What you return must match every record word for word.

◆ **DATA FOR THE TASK**:
- Opening Delimiter -

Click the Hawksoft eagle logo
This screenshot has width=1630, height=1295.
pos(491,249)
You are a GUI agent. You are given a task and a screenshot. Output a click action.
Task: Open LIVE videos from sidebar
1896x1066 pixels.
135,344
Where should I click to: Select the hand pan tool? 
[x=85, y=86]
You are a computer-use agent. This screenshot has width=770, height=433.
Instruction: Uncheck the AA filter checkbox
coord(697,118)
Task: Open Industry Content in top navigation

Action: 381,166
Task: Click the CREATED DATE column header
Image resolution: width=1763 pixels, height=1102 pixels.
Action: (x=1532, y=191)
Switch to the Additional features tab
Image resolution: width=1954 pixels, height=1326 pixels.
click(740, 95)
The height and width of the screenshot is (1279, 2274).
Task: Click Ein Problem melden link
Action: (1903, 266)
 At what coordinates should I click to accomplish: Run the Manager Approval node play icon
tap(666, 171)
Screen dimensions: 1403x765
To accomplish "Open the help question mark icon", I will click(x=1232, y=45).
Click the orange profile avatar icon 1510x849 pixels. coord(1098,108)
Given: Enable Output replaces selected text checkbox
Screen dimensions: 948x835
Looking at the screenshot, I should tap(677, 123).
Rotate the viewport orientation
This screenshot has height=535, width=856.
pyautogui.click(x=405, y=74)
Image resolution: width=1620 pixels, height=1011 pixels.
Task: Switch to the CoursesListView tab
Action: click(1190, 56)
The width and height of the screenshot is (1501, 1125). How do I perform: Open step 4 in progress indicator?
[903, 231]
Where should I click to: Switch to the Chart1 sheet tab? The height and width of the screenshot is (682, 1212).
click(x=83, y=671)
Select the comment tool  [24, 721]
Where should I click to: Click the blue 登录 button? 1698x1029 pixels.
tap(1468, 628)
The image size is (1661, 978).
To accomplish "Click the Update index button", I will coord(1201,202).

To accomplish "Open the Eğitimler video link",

- Closing Delimiter -

◆ **EXERCISE RESPONSE**:
Click the Hawksoft eagle logo
This screenshot has width=1630, height=1295.
pos(491,249)
You are a GUI agent. You are given a task and a screenshot. Output a click action.
Task: Open LIVE videos from sidebar
1896x1066 pixels.
135,344
Where should I click to: Select the hand pan tool? 
[x=85, y=86]
You are a computer-use agent. This screenshot has width=770, height=433.
Instruction: Uncheck the AA filter checkbox
coord(697,118)
Task: Open Industry Content in top navigation

Action: 381,166
Task: Click the CREATED DATE column header
Image resolution: width=1763 pixels, height=1102 pixels.
Action: (x=1532, y=191)
Switch to the Additional features tab
Image resolution: width=1954 pixels, height=1326 pixels.
click(740, 95)
The height and width of the screenshot is (1279, 2274).
Task: Click Ein Problem melden link
Action: (1903, 266)
 At what coordinates should I click to accomplish: Run the Manager Approval node play icon
tap(666, 171)
Screen dimensions: 1403x765
To accomplish "Open the help question mark icon", I will click(x=1232, y=45).
Click the orange profile avatar icon 1510x849 pixels. coord(1098,108)
Given: Enable Output replaces selected text checkbox
Screen dimensions: 948x835
Looking at the screenshot, I should tap(677, 123).
Rotate the viewport orientation
This screenshot has height=535, width=856.
pyautogui.click(x=405, y=74)
Image resolution: width=1620 pixels, height=1011 pixels.
Task: Switch to the CoursesListView tab
Action: click(1190, 56)
The width and height of the screenshot is (1501, 1125). How do I perform: Open step 4 in progress indicator?
[903, 231]
Where should I click to: Switch to the Chart1 sheet tab? The height and width of the screenshot is (682, 1212).
click(x=83, y=671)
Select the comment tool  [24, 721]
Where should I click to: Click the blue 登录 button? 1698x1029 pixels.
tap(1468, 628)
The image size is (1661, 978).
To accomplish "Click the Update index button", I will coord(1201,202).

To accomplish "Open the Eğitimler video link",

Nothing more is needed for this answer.